◆ Action item ◆
Reproduce word for word everything in the SFTP chroot post, from "I’m trying to" down to "the Amazon AMI.".

◆ Selected excerpt ◆
⁂

I’m trying to set up an SFTP server on AWS that multiple customers can use to upload data securely. It is important that they are not able to see the data of any other customer, and to do that I need to jail the directories with ChrootDirectory in
My sshd_config has the following:
Subsystem sftp internal-sftp Match Group sftponly ChrootDirectory /home/chroot/ftptest/ AllowTcpForwarding no ForceCommand internal-sftp
If I comment out the ChrootDirectory line everything works fine, except that you can see all the files on the system. I configured everything based off of the instructions here using vsftpd. I and am using ssh keys to control access to each of the customer accounts, as per Amazon’s instructions. I am using the Amazon AMI.
Edit: I changed the chroot directory to /home/chroot/ftptest/ and created directories with the following permissions:
ls -ld / /home /home/chroot /home/chroot/ftptest/ dr-xr-xr-x 25 root root 4096 Feb 23 03:28 / drwxr-xr-x 6 root root 4096 Feb 23 20:26 /home drwx--x--x 3 root root 4096 Feb 23 20:27 /home/chroot drwxr-xr-x 2 ftptest ftptest 4096 Feb 23 20:27 /home/chroot/ftptest/
It’s still not working. In /var/log/secure I see
Authentication refused: bad ownership or modes for directory /home/ftptest
even though /home/ftptest isn’t the directory I am trying to chroot to. Why would it be throwing an error for that directory? Could this be an issue with the ~/.ssh directory?

⁂

◆ Dataset excerpts ◆
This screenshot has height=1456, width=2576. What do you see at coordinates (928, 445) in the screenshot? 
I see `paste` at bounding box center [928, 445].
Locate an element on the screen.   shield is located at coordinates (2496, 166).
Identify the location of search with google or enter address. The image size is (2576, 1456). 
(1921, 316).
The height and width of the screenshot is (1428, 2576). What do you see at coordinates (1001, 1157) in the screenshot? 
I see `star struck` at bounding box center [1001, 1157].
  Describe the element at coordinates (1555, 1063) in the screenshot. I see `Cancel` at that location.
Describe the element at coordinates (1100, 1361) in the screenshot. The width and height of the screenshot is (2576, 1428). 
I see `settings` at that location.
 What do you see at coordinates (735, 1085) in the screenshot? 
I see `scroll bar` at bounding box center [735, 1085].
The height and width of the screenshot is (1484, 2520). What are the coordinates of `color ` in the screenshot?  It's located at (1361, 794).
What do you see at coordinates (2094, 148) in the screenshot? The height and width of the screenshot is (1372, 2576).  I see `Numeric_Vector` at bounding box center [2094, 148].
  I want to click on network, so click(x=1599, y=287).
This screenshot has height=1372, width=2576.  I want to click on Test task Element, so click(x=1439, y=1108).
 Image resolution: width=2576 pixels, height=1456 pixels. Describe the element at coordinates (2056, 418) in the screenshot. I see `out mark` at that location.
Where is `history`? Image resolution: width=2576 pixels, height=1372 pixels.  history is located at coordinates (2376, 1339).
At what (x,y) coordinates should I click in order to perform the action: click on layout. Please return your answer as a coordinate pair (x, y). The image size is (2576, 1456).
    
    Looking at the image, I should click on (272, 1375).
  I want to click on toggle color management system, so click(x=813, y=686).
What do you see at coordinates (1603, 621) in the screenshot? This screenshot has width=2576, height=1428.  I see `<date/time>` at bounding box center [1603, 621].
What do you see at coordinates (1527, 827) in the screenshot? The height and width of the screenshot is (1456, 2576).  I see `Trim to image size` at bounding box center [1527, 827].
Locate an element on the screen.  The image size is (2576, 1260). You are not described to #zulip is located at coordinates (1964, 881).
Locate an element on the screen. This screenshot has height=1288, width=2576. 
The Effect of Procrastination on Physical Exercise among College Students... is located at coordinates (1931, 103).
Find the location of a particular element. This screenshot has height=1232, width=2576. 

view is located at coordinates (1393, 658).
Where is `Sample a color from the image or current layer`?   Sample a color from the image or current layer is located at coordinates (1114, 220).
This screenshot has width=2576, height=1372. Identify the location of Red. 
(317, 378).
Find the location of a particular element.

⁂

◆ Answer section ◆
I’m trying to set up an SFTP server on AWS that multiple customers can use to upload data securely. It is important that they are not able to see the data of any other customer, and to do that I need to jail the directories with ChrootDirectory in
My sshd_config has the following:
Subsystem sftp internal-sftp Match Group sftponly ChrootDirectory /home/chroot/ftptest/ AllowTcpForwarding no ForceCommand internal-sftp
If I comment out the ChrootDirectory line everything works fine, except that you can see all the files on the system. I configured everything based off of the instructions here using vsftpd. I and am using ssh keys to control access to each of the customer accounts, as per Amazon’s instructions. I am using the Amazon AMI.